Ne sa qualcosa Walt Heyer, che ha fatto la sua detransizione nel lontano 1991 e che proprio per questo ne è un pioniere: Raffaella Frullone l’ha intervistato in apertura del primo piano del Timone di aprile. Che continua con un’altra intervista esclusiva: quella, fatta da Federica Di Vito, ad Hannah Barnes, la giornalista della Bbc che ha scritto l’importante libro – che ben 22 editori le avevano rifiutato, tanto è esplosivo – sul caso che ha travolto il Tavistock’s Gender Service di Londra, che fino alla scorsa estate, quando il governo ne ha ordinato la chiusura, era un riferimento internazionale per il «cambio di sesso» dei minori.
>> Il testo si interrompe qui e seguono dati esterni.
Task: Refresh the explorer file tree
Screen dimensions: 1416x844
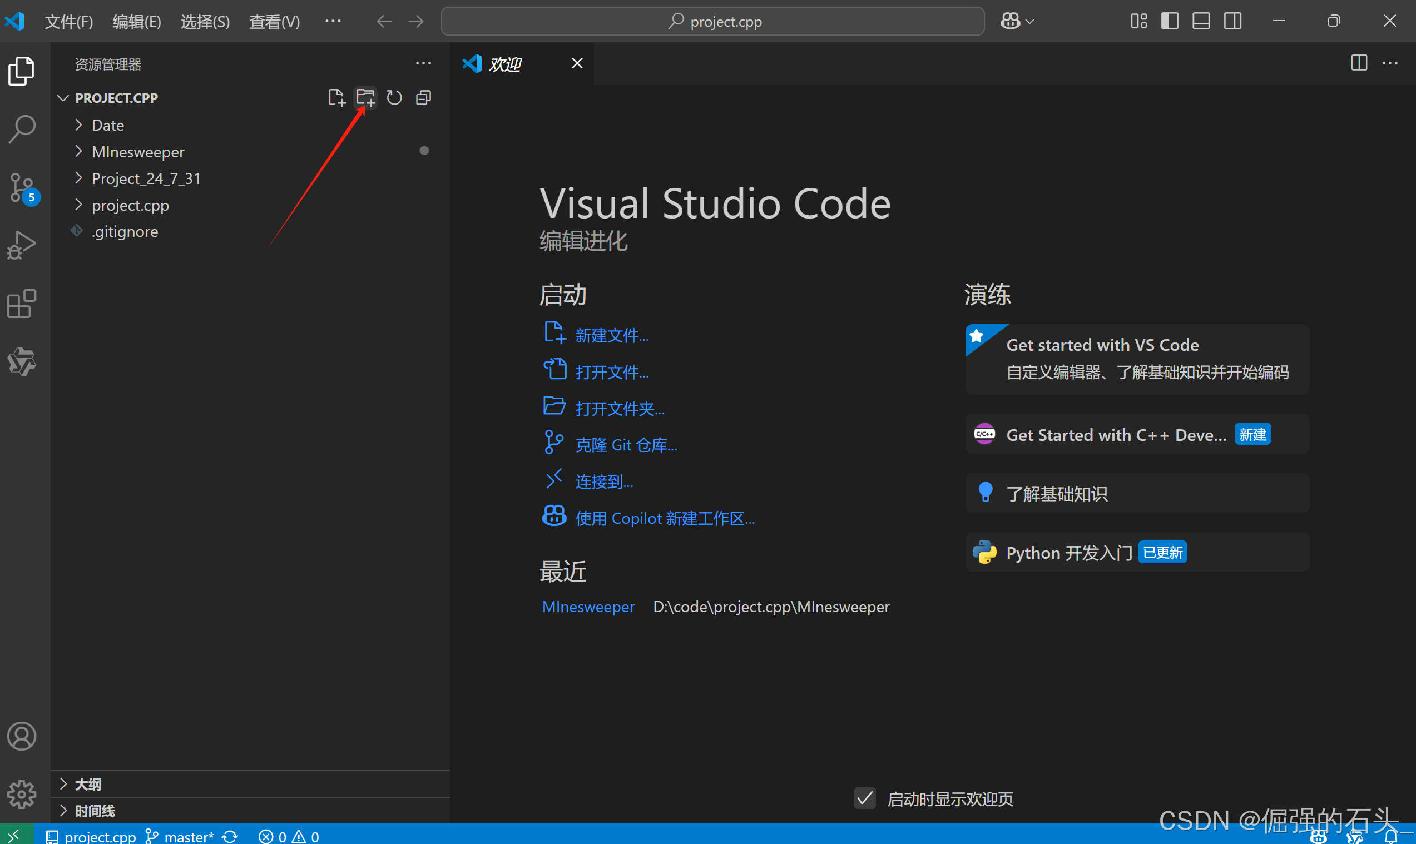Action: 394,98
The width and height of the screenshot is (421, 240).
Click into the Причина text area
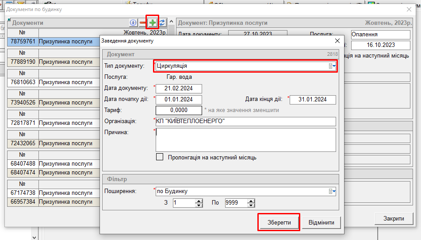click(245, 140)
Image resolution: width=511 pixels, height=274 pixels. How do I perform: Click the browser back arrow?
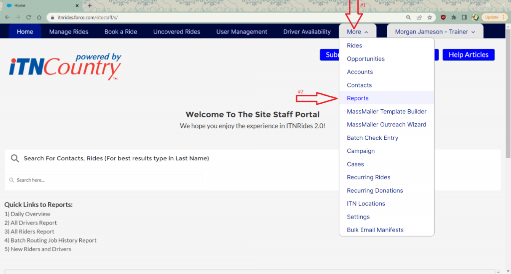pyautogui.click(x=7, y=17)
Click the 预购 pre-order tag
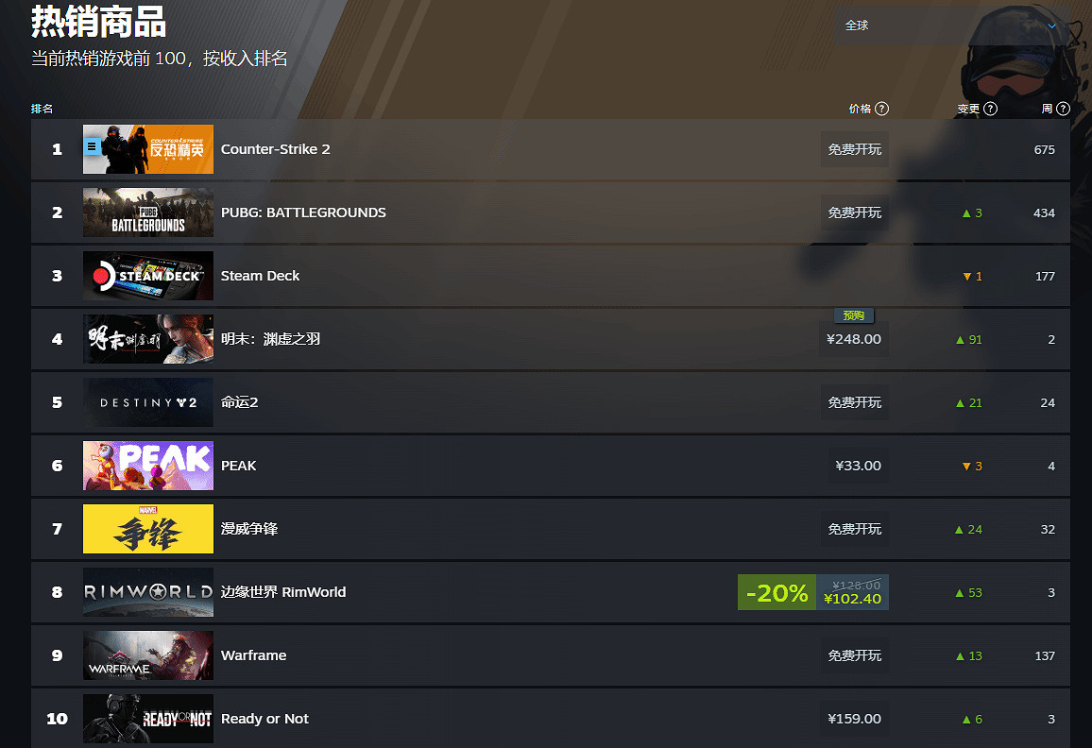 854,315
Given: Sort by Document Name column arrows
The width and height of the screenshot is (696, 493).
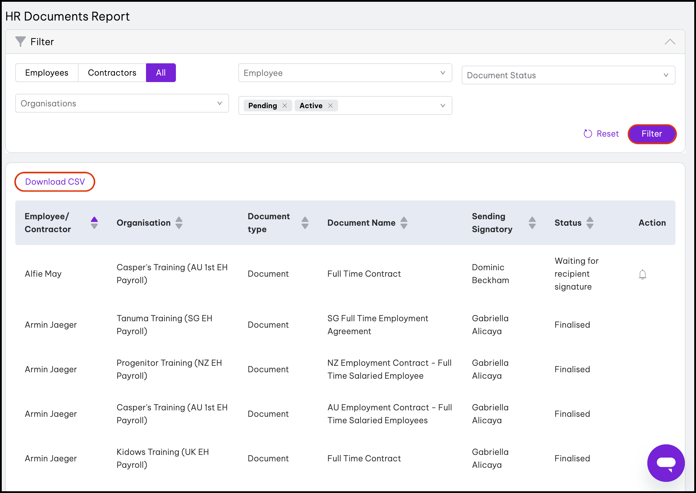Looking at the screenshot, I should 404,223.
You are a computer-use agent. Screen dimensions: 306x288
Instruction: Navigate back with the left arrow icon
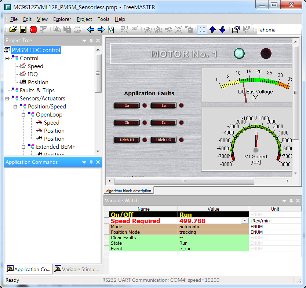91,30
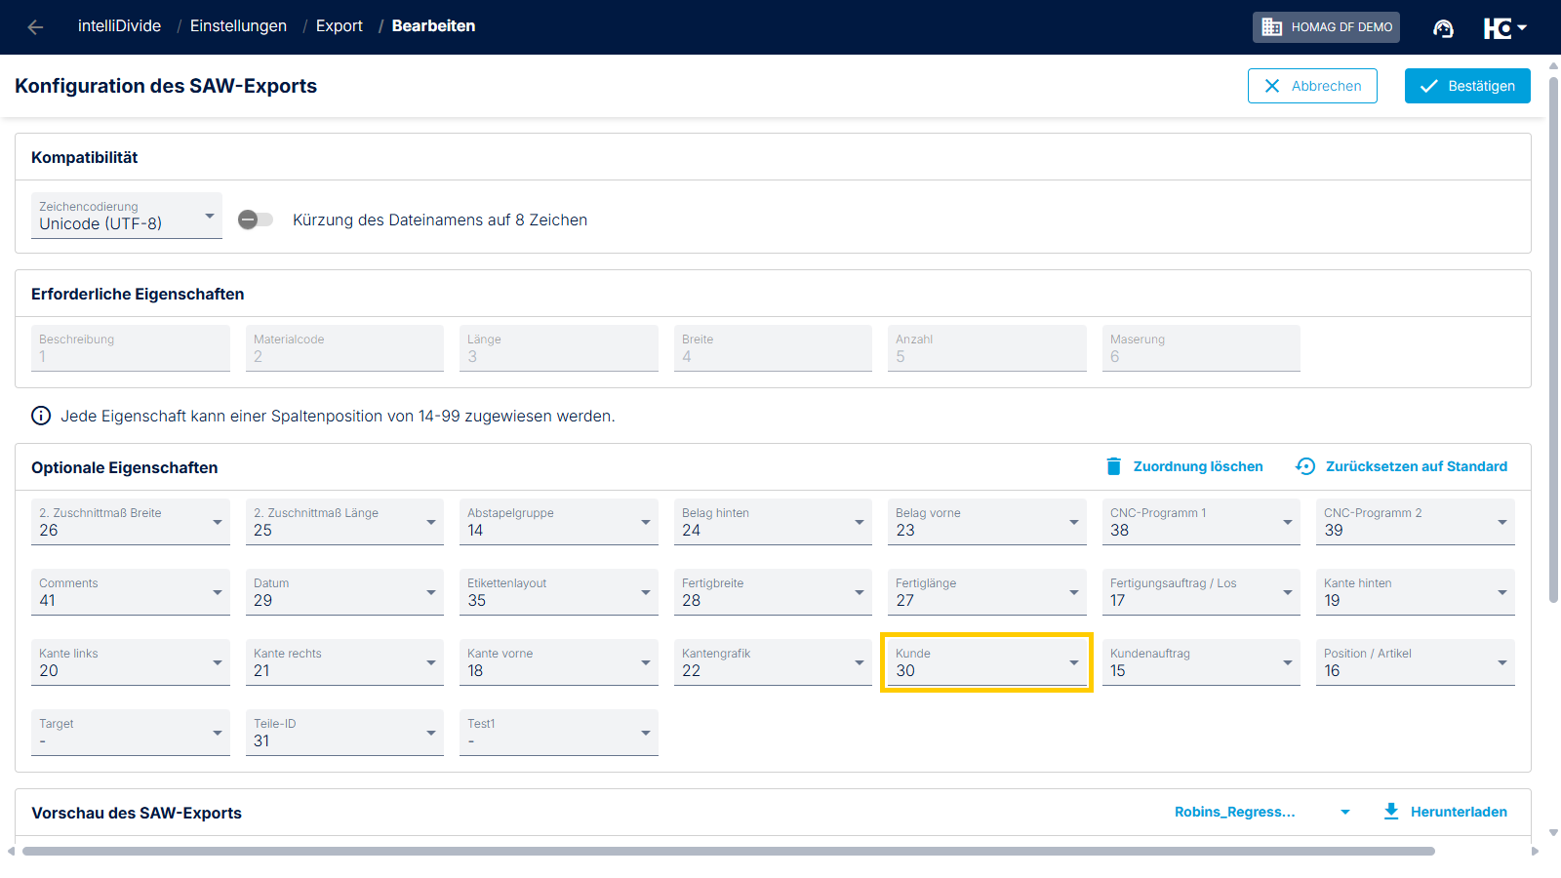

Un processo, quest’ultimo, realizzato con la somministrazione ai ragazzi di bloccanti della pubertà dalla quale – sentita da Raffaella Frullone – Maura Massimino, direttore dell’oncologia pediatrica all’Istituto dei tumori di Milano, mette esplicitamente in guardia, evidenziandone i rischi e gli effetti purtroppo irreversibili. Nel primo piano del Timone di aprile anche un articolo di Giuliano Guzzo, che racconta come perfino all’interno dell’insospettabile stampa liberal e progressista sia in atto un serio ripensamento sui trattamenti a cui avviare i baby transgender, il cui aumento esponenziale appare sempre più sconcertante ma al tempo stesso anche sospetto.